**Selected extract**:
And I'm just thinking of like,
you know, I think of like my dad when I was growing up and like my dad was born in 1947
I was born in 78. So I'm talking about like the mid to late 80s early 90s
And like my dad is not the world's most social guy, right? Like not by a fucking long shot
But then I think like well
But he was much more social on a regular basis than I am now
Because he went to a church and then he was part
of the trustees of the church. So he did trustee stuff and then he was part of a racquetball club.
So we did racquetball stuff. Like he actually, now that I think about it, actually had a lot
of moments of socialization. This sort of like casual socialization where the people that he would run up against,
I think very importantly, were not people he selected.
All the people that we run up against now outside of our workplaces are people we
selected for the most part because we build these lives where we just, we select only
these people and that's the only people we run into.
we select only these people and that's the only people we run into.
And I think that that contributes in large part to the polarizing effect and the, and the, this sort of like echo chamber effect of our own thoughts and values.
Because we're very rarely going to the fucking Rotary Club, right?
Like, or going to the VFW hall.
Sure.
Or going to the, and I know these are like old fucking things, but like,
I'm just making the point.
Like we're not doing those same kinds of things. So we're not running into people that we didn't select for already.
Everybody I meet in a social space now are people I've selected for.
So am I likely to get along with them? Of course! That's why I selected for them.
So how can they challenge me?
And so what's the likelihood that that's just going to sharpen my views
rather than broaden my views.
And I do think that that's an important thing and not a good thing
that's happening right now.
It feels, it feels kind of urgent actually, as I think about this to find
ways to be involved with people I didn't pick.
Groups of people that I didn't choose from, you know?
Like, because I wonder, am I wrong about things?
And no one's gonna tell me, because everyone in my life
are people that are wrong about the same things.
That's why I picked them.
And the worst part about being wrong about things
or having a different opinion with somebody and it's a social media interaction
Is that that the chance of that being way more vitriolic and a lot less?
understanding is
If you have it online, right?
You'll have somebody who just screams at you that you're wrong instead of helping you understand if you are wrong
There is there's just this automatic,
I'm gonna fight you as much as possible.
You know, how could you not know this?
How could you not know how to act in this situation?
How could you have this opinion?
How could you be the person you are?
I can't believe you're the person you are.
And that's the kind of interactions we have.
I mean, and maybe other people in social media
don't have that.

**Exercise data**:

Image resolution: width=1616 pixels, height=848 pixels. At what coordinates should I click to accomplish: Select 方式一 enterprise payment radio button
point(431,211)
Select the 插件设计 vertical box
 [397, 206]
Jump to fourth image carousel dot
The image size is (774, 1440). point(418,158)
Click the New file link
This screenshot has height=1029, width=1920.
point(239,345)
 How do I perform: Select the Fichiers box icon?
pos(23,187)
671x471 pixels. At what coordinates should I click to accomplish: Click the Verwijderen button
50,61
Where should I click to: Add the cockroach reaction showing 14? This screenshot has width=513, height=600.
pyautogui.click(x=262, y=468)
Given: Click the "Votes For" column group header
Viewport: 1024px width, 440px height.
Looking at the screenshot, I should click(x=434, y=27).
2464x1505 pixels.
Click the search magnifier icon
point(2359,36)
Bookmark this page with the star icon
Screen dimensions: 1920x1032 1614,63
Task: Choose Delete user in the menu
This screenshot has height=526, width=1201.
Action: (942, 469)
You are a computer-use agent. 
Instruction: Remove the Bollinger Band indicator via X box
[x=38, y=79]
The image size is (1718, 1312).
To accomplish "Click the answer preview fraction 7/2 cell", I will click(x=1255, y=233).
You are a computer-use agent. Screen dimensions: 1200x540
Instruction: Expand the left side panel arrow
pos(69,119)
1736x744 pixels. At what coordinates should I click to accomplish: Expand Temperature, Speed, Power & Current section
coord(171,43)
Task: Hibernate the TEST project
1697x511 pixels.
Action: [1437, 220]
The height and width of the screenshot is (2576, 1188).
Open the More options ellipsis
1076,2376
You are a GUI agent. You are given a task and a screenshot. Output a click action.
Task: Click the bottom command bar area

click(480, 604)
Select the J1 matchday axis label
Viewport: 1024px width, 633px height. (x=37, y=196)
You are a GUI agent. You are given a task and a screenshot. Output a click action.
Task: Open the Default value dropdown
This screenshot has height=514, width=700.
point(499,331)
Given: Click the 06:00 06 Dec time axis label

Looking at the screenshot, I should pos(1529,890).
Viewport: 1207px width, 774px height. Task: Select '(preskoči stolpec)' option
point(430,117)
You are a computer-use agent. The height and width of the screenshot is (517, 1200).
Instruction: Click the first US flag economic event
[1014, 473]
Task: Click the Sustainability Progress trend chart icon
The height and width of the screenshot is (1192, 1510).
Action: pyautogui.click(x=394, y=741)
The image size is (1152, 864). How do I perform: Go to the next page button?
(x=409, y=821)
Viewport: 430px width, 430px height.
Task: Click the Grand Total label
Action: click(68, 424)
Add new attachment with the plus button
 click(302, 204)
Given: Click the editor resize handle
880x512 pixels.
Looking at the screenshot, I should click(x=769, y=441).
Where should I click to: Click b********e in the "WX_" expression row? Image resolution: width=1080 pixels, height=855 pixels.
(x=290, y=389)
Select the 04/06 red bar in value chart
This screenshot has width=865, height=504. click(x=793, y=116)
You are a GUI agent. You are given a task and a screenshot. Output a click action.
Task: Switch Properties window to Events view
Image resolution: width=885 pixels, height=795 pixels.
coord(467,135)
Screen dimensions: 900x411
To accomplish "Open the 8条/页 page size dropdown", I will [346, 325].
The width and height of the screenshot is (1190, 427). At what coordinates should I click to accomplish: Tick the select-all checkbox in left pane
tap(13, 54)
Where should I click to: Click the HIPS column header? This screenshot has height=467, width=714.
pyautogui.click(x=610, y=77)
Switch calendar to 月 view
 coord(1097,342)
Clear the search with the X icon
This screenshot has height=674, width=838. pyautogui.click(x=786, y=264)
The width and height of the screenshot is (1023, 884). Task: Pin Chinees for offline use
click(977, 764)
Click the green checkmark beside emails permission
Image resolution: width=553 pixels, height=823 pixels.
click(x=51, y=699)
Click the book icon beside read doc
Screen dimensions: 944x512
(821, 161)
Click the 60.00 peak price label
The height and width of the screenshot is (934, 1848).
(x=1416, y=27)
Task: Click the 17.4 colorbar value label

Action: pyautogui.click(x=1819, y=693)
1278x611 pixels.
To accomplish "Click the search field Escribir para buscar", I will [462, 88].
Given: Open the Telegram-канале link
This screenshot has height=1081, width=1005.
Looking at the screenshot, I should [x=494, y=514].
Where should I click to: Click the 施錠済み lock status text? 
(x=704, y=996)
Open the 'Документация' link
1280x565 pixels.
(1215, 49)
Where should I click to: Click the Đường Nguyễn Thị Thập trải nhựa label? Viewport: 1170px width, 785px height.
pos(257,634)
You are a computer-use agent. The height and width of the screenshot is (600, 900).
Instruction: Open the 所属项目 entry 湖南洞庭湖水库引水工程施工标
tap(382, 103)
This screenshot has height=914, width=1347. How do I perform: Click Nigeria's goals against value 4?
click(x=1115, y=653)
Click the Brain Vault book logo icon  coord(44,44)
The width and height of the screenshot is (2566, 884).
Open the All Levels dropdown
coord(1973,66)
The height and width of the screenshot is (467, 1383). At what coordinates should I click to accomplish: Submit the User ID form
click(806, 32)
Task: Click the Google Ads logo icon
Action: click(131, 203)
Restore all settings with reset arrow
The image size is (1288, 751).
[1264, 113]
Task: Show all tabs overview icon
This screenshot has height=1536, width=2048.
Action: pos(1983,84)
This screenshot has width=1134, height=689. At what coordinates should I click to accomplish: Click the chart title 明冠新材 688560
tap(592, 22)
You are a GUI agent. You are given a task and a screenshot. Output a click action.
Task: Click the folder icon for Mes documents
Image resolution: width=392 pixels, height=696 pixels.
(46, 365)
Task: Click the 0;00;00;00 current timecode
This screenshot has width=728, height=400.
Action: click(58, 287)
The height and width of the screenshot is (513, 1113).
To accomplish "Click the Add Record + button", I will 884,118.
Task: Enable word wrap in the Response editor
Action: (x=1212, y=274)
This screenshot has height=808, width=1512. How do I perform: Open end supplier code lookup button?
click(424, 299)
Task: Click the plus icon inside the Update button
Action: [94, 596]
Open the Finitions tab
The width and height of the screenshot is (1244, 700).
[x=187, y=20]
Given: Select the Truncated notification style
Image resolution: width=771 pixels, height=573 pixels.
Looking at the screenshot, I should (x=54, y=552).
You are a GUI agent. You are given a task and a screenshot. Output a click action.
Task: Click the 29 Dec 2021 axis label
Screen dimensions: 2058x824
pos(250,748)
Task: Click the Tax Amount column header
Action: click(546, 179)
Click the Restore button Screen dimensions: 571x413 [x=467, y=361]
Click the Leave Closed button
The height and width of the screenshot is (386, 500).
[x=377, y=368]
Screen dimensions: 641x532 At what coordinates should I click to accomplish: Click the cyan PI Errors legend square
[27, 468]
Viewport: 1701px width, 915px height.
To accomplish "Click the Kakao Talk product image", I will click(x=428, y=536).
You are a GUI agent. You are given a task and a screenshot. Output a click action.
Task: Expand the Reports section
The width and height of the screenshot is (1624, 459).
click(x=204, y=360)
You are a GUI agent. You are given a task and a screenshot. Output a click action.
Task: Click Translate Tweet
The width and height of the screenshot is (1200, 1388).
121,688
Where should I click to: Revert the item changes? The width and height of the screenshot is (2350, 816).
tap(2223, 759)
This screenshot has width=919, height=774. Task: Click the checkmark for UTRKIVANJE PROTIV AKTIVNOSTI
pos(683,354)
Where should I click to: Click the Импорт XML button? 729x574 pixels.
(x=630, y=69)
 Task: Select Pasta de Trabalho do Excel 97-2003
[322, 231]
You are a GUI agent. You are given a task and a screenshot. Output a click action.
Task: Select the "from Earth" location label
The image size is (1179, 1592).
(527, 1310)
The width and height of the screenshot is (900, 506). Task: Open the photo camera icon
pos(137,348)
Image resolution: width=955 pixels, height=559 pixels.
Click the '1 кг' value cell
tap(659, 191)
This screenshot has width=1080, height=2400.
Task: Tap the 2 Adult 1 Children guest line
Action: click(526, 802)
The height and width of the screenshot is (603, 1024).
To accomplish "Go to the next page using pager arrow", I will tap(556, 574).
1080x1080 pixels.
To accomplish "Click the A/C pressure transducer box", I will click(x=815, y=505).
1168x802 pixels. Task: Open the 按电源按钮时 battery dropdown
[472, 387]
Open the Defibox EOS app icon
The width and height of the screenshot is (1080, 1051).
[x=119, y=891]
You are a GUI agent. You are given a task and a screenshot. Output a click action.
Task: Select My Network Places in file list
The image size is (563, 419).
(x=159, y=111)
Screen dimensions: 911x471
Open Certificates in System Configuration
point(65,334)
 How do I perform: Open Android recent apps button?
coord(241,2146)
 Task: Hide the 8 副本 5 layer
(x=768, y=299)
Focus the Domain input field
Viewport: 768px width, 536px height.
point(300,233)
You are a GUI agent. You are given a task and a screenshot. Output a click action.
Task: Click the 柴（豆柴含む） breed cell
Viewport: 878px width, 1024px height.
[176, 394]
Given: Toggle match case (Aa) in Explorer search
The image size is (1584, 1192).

**Description of the task**: Rewrite the stretch of the transcript from "And no one's" through "it online, right?", switching "vitriolic" to "hostile". The records have nothing to do with the transcript.

**Solution to this exercise**:
And no one's gonna tell me, because everyone in my life
are people that are wrong about the same things.
That's why I picked them.
And the worst part about being wrong about things
or having a different opinion with somebody and it's a social media interaction
Is that that the chance of that being way more hostile and a lot less?
understanding is
If you have it online, right?